■ **List of tasks**
1. Retype the Kōki Kameda profile, starting at "Japanese boxer (born" and ending at "also professional boxers.".
2. Summarize the Kōki Kameda profile in two sentences.
3. Carry on writing the Kōki Kameda profile, picking up right after its final sentence.
Source extract section start
Personal information
- Nickname: Naniwa no Tōken (浪速乃闘拳) "The Fighting Fist of Naniwa"
- Nationality: Japanese
- Born: November 17, 1986 (age 39) Osaka, Japan
- Height: 1.66 m (5 ft 5 in)
- Weight: Light-flyweight; Flyweight; Super-flyweight; Bantamweight;

Boxing career
- Reach: 1.68 m (66 in)
- Stance: Southpaw

Boxing record
- Total fights: 35
- Wins: 33
- Win by KO: 18
- Losses: 2

= Kōki Kameda =

Japanese boxer (born 1986)

Kōki Kameda (亀田 興毅, Kameda Kōki) is a Japanese former professional boxer who competed from 2003 to 2015. He is a two weight world champion, having held the World Boxing Association (WBA) light-flyweight title from 2006 to 2007 and the World Boxing Council (WBC) flyweight title from 2009 to 2010. He also held the WBA (Regular version) bantamweight title twice between 2010 and 2013. His younger brothers, Daiki and Tomoki, are also professional boxers.

== Amateur career ==
Back in 2000 when Kameda was only 14 years old, Kameda managed to get some national attention by taking on former two time division world champion, Hiroki Ioka, in a 2-round exhibition match. Ioka was the inaugural WBC minimumweight champion and was also the former WBA light flyweight champion, a title which Kameda himself would controversially win in August 2006. Kameda at first was believed to have got a first round knockdown on the former champion by landing a left straight and a right hook, but the referee ruled it as a slip. Kameda throughout the exhibition bout, would try to go for a knockout. However, the fight went the distance and this would jump start Kameda by going all out on the former champion.

== Professional career ==
On August 2, 2006, in his first attempt for the world title, Kameda squared off with Juan Jose Landaeta of Venezuela in Yokohama, Japan, for the World Boxing Association light flyweight title. The fight was rather controversial as Kameda won the fight in a split decision despite getting knocked down in the first round and being dominated in the final two rounds. Further fueling controversy was the fact that the Korean judge who scored the fight 114–113 in Kameda's favor gave the final round to Kameda 10–9, although the perception by most observers was that the clearly exhausted Japanese boxer did nothing but tie up his opponent and try to avoid being knocked out in that round. If the Korean judge had scored the final round in favor of Landaeta, the Venezuelan would have won the bout. The match reinforced the existence of a home field advantage and the bias a foreign fighter must face when fighting on Japanese soil.
Source extract section end
Extracted data section start
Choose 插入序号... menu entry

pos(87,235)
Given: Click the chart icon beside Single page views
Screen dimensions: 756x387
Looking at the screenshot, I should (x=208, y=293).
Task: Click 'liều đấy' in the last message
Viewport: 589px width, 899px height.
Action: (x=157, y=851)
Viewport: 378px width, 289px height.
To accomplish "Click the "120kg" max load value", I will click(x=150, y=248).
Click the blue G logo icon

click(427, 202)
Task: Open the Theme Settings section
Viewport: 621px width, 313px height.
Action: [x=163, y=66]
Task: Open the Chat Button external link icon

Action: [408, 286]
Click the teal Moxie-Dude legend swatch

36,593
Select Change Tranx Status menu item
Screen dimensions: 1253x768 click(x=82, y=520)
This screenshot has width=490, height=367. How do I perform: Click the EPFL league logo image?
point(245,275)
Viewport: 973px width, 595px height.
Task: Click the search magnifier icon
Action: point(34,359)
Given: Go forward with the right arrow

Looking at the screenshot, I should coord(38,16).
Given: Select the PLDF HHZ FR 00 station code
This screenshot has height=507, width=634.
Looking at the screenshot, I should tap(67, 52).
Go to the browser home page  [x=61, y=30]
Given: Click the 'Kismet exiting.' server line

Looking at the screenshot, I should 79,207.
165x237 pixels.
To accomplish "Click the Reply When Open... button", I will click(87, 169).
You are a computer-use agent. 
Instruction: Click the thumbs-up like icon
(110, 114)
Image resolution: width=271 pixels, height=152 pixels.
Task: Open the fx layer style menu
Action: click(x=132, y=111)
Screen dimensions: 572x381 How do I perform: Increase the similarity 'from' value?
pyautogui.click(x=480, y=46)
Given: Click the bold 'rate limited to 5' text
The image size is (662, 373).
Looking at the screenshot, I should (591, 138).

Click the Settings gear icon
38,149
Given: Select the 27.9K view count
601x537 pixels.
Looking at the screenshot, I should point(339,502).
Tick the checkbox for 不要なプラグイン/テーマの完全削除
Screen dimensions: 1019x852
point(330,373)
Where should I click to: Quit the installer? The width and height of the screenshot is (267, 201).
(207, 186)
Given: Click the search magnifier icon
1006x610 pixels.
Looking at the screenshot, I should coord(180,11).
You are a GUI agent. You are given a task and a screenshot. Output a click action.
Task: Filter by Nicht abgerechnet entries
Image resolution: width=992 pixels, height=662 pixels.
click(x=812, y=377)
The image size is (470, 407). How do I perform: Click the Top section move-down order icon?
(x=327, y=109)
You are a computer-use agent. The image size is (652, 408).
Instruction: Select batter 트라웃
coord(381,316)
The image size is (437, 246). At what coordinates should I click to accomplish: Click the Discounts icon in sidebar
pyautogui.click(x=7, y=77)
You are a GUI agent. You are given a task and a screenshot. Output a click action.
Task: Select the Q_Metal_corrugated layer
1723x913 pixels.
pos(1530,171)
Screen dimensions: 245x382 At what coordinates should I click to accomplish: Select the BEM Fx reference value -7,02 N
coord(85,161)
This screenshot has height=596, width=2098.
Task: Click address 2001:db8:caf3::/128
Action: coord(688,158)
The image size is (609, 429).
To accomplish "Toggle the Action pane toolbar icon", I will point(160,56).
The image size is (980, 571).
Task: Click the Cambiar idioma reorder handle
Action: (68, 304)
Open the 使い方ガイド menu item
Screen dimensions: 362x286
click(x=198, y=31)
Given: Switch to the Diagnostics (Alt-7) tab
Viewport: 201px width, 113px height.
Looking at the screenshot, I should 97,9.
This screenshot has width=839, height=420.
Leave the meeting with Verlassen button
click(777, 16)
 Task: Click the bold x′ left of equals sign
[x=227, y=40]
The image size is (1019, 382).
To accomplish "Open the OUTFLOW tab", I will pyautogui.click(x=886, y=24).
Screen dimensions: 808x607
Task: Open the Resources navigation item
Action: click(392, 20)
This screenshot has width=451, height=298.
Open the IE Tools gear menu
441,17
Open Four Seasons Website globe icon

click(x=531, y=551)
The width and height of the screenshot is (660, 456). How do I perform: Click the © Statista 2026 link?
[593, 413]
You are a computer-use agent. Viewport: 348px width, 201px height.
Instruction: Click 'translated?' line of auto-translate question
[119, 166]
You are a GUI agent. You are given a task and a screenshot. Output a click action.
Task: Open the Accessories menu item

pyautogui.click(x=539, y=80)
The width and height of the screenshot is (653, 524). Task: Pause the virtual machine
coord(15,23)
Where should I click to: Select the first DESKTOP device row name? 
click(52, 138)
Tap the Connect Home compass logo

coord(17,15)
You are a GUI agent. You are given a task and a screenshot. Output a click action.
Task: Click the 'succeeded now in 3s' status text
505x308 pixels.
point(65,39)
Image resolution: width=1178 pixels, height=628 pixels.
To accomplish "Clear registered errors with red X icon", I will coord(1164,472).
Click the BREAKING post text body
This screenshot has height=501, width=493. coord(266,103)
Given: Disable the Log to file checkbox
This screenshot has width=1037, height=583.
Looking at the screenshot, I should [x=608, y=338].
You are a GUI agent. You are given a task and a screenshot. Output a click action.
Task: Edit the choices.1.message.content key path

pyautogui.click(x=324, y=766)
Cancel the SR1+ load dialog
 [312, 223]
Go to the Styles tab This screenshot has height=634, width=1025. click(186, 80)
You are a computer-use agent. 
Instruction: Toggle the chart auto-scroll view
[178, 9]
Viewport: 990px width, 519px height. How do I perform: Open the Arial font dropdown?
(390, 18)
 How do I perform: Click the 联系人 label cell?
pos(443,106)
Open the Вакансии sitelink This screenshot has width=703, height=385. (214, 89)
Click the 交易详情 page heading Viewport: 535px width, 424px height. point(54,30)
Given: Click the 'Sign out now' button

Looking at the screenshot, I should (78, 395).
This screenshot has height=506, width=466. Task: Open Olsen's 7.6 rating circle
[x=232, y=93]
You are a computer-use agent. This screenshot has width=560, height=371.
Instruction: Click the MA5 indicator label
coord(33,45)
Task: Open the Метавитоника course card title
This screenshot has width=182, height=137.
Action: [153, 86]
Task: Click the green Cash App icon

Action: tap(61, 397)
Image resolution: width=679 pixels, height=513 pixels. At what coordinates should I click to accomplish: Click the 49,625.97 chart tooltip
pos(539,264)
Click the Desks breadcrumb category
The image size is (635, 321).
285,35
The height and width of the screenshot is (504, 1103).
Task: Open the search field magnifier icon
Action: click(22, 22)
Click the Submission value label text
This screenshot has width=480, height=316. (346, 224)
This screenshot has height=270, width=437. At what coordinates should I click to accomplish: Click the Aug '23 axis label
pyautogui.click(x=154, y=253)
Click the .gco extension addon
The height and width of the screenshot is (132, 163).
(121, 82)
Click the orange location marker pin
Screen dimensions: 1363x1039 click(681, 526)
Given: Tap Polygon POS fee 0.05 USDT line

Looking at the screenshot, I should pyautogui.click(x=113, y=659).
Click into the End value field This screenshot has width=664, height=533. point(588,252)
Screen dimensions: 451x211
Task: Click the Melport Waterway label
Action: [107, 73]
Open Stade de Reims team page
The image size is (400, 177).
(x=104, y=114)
Extracted data section end
■ **Responses for each task**
1.
Japanese boxer (born 1986)

Kōki Kameda (亀田 興毅, Kameda Kōki) is a Japanese former professional boxer who competed from 2003 to 2015. He is a two weight world champion, having held the World Boxing Association (WBA) light-flyweight title from 2006 to 2007 and the World Boxing Council (WBC) flyweight title from 2009 to 2010. He also held the WBA (Regular version) bantamweight title twice between 2010 and 2013. His younger brothers, Daiki and Tomoki, are also professional boxers.

2. Kōki Kameda is a Japanese former professional boxer who competed from 2003 to 2015, held the WBA light-flyweight and WBC flyweight titles, and twice held the WBA (Regular version) bantamweight title. He won his first world title against Juan Jose Landaeta in 2006 by a controversial split decision despite being knocked down in the first round and dominated in the final two rounds.

3.
There were mixed reactions from the Japanese public after the fight. Some 50,000 calls complaining against the decision were made to TBS (Tokyo Broadcasting System, the station that broadcast the fight) to complain about the decision. While some hailed the 19-year-old's aggressiveness and impressive technique, others believed Landaeta was obviously the better fighter and exposed Kameda's inexperience and questionable stamina. Despite the controversial nature of the decision, it was a close, bitterly contested bout. Scoring some of the very close earlier rounds for Kameda would give the young fighter the necessary buffer on the scorecards to required to win, despite Landaeta's late charge. Kameda's father and trainer's backlash against the critics went as far as death threats.

=== Rematch and defending the title ===
On December 20, 2006, in a highly anticipated rematch, Kameda decisively defeated Juan Jose Landaeta at Ariake Colosseum in Tokyo, Japan. Kameda employed a rather different boxing style from the one he used back in the title match on August. Kameda outboxed Landaeta for most of the match using his quickness and accuracy, and won by unanimous decision.

Kameda vacated his Light Flyweight Championship to move up to the Flyweight division on January 22, 2007.

=== Winning the World flyweight title ===
Koki Kameda beat Daisuke Naito on November 29, 2009, for the WBC and lineal flyweight championships.

=== Defending against Pongsaklek Wonjongkam ===
On March 27, 2010, Koki Kameda fought Wonjongkam to unify the WBC Flyweight championship and interim WBC Flyweight championship. The winner would also claim the vacant The Ring's Flyweight championship. Wonjongkam defeated Kameda by a 12-round majority decision to become the WBC, The Ring and Lineal Flyweight champion.

=== WBA Bantamweight title ===
On December 26, 2010, Kameda went up to the Bantamweight weight class and fought Alexander Munoz of Venezuela for the vacant WBA Bantamweight Regular Title. Kameda defeated Munoz by unanimous decision to win the title.
In May 2012, Kameda status was changed to "Champion in Recess", as he claimed an injury that prevented him from fighting mandatory contender and Interim Champion Hugo Ruiz. Kameda was restored to Champion in November 2012, but vacated his title in December 2013, following a call for a unification match with WBA Super Champion Anselmo Moreno, in order to move down to the super flyweight division.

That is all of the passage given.